EXTRACTED INFORMATION:
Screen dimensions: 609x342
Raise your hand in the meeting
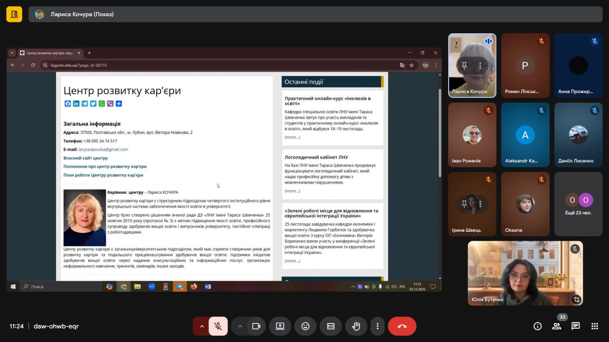click(356, 326)
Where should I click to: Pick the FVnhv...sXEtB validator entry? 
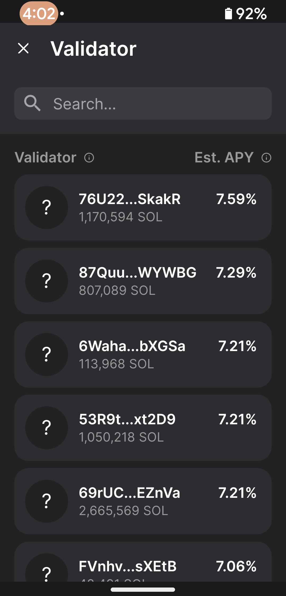click(143, 562)
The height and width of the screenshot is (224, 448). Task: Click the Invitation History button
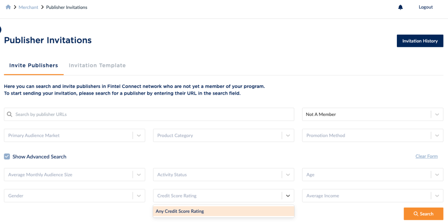point(420,41)
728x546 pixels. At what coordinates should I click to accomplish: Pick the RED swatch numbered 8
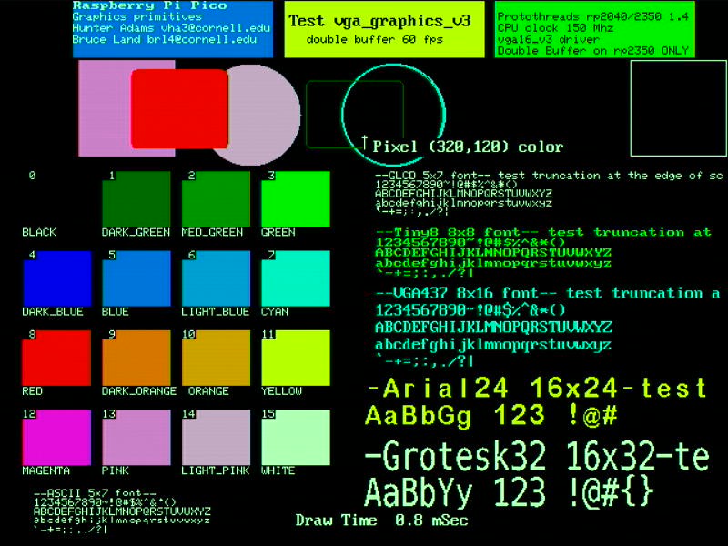56,358
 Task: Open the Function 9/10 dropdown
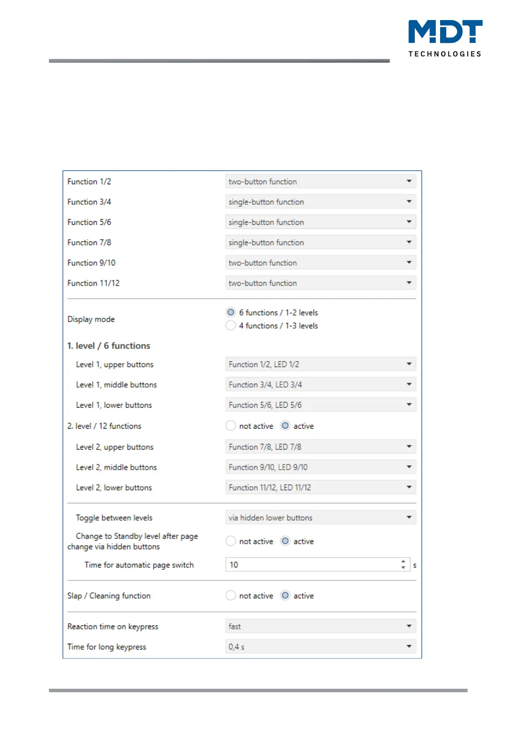[x=320, y=263]
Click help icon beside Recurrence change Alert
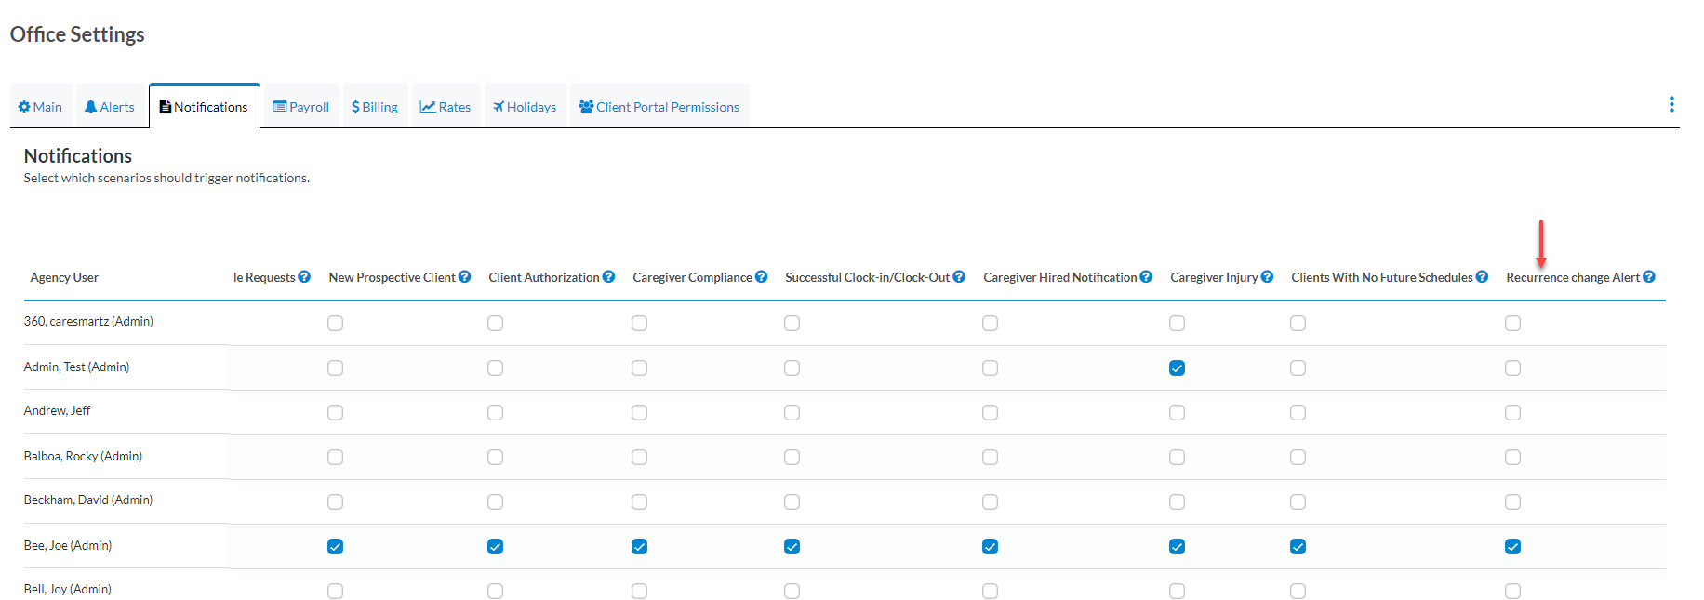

TO DO:
Give back each of the records above word for word, apart from the pictures.

THE COMPLETED TASK:
Screen dimensions: 609x342
Raise your hand in the meeting
click(356, 326)
Where should I click to: Pick the FVnhv...sXEtB validator entry? 
click(143, 562)
The height and width of the screenshot is (224, 448). Task: Click the Invitation History button
point(420,41)
728x546 pixels. At what coordinates should I click to accomplish: Pick the RED swatch numbered 8
56,358
 Task: Open the Function 9/10 dropdown
[x=320, y=263]
Click help icon beside Recurrence change Alert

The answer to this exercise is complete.